- **Document**
* Begin *

You are viewing a plain text version of this content. The canonical link for it is here.

Posted to users@spamassassin.apache.org by Daniel Cañas <da...@unity.ncsu.edu> on 2005/02/14 20:50:42 UTC

sa-learn ham from my emails

I have over 2000 emails that I have as ham and would like to feed to 
sa-learn..

The emails are all mine (that is they are addresed to me) is this a 
problem for sa-learn?

Will it learn the headers and mark my email address as a token for 
ham... causing bayes to not work correctly for my address?

I have legit spam that I want to learn but I am afraid to do it if I 
don't have corresponding number of ham.

I guess the question is:
Is feeding a bunch of emails addressed to a single person into sa-learn 
a good thing to do?

Re: sa-learn ham from my emails

Posted by Daniel Cañas <da...@unity.ncsu.edu>.

On Feb 14, 2005, at 2:54 PM, Jim Maul wrote:

> Daniel Cañas wrote:
>> I have over 2000 emails that I have as ham and would like to feed to 
>> sa-learn..
>> The emails are all mine (that is they are addresed to me) is this a 
>> problem for sa-learn?
>> Will it learn the headers and mark my email address as a token for 
>> ham... causing bayes to not work correctly for my address?
>> I have legit spam that I want to learn but I am afraid to do it if I 
>> don't have corresponding number of ham.
>> I guess the question is:
>> Is feeding a bunch of emails addressed to a single person into 
>> sa-learn a good thing to do?
>
> I dont believe this to be an issue.  Not to mention that feeding the 
> same number of ham/spam is not necessary either.  Many people have 
> bayes databases with largely different spam/ham numbers.
>

cool.. Thanks...

> -Jim
>
>
>

Re: sa-learn ham from my emails

Posted by Jim Maul <jm...@elih.org>.

Daniel Cañas wrote:
> I have over 2000 emails that I have as ham and would like to feed to 
> sa-learn..
> 
> The emails are all mine (that is they are addresed to me) is this a 
> problem for sa-learn?
> 
> Will it learn the headers and mark my email address as a token for 
> ham... causing bayes to not work correctly for my address?
> 
> I have legit spam that I want to learn but I am afraid to do it if I 
> don't have corresponding number of ham.
> 
> I guess the question is:
> Is feeding a bunch of emails addressed to a single person into sa-learn 
> a good thing to do?

I dont believe this to be an issue.  Not to mention that feeding the 
same number of ham/spam is not necessary either.  Many people have bayes 
databases with largely different spam/ham numbers.

-Jim

Re: sa-learn ham from my emails

Posted by Thomas Arend <ml...@arend-whv.info>.

* End *

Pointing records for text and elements
* Begin *

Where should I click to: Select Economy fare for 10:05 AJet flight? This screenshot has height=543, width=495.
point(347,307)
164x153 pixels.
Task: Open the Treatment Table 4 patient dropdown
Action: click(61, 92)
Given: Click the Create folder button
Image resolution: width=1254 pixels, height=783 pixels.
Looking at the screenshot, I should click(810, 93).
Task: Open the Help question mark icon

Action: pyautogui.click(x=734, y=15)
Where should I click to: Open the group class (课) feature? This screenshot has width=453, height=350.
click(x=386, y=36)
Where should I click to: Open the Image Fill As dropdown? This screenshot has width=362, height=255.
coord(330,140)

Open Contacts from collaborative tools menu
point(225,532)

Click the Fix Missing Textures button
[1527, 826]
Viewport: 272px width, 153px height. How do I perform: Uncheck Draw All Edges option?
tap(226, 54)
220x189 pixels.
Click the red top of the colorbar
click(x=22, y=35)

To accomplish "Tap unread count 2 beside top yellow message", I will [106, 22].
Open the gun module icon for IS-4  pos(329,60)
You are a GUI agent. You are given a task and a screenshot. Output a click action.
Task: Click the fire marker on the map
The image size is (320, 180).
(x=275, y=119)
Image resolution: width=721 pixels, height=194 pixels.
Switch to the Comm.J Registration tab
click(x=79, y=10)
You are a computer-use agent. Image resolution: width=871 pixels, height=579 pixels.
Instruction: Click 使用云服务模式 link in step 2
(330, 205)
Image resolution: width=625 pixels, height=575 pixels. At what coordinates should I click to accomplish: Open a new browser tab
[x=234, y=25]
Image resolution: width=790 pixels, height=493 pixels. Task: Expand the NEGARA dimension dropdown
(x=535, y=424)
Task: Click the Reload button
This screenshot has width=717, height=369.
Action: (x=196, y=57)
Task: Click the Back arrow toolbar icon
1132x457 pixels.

* End *

- **Requests**
1. For each statement, say whether it agrees with the thread above, answering yes or no and quoting the words from the thread that decide it. (a) Daniel has more than 2000 emails he counts as ham. (b) Jim says ham and spam must be fed in equal numbers. (c) Jim says many people's bayes databases hold similar spam and ham numbers.
2. Print the part of the thread between "On Feb 14, 2005, at" and "sa-learn a good thing to do?", inclusive.

- **Responses in order**
1.
(a) Yes: "I have over 2000 emails that I have as ham"
(b) No: "same number of ham/spam is not necessary either"
(c) No: "largely different spam/ham numbers"

2.
On Feb 14, 2005, at 2:54 PM, Jim Maul wrote:

> Daniel Cañas wrote:
>> I have over 2000 emails that I have as ham and would like to feed to 
>> sa-learn..
>> The emails are all mine (that is they are addresed to me) is this a 
>> problem for sa-learn?
>> Will it learn the headers and mark my email address as a token for 
>> ham... causing bayes to not work correctly for my address?
>> I have legit spam that I want to learn but I am afraid to do it if I 
>> don't have corresponding number of ham.
>> I guess the question is:
>> Is feeding a bunch of emails addressed to a single person into 
>> sa-learn a good thing to do?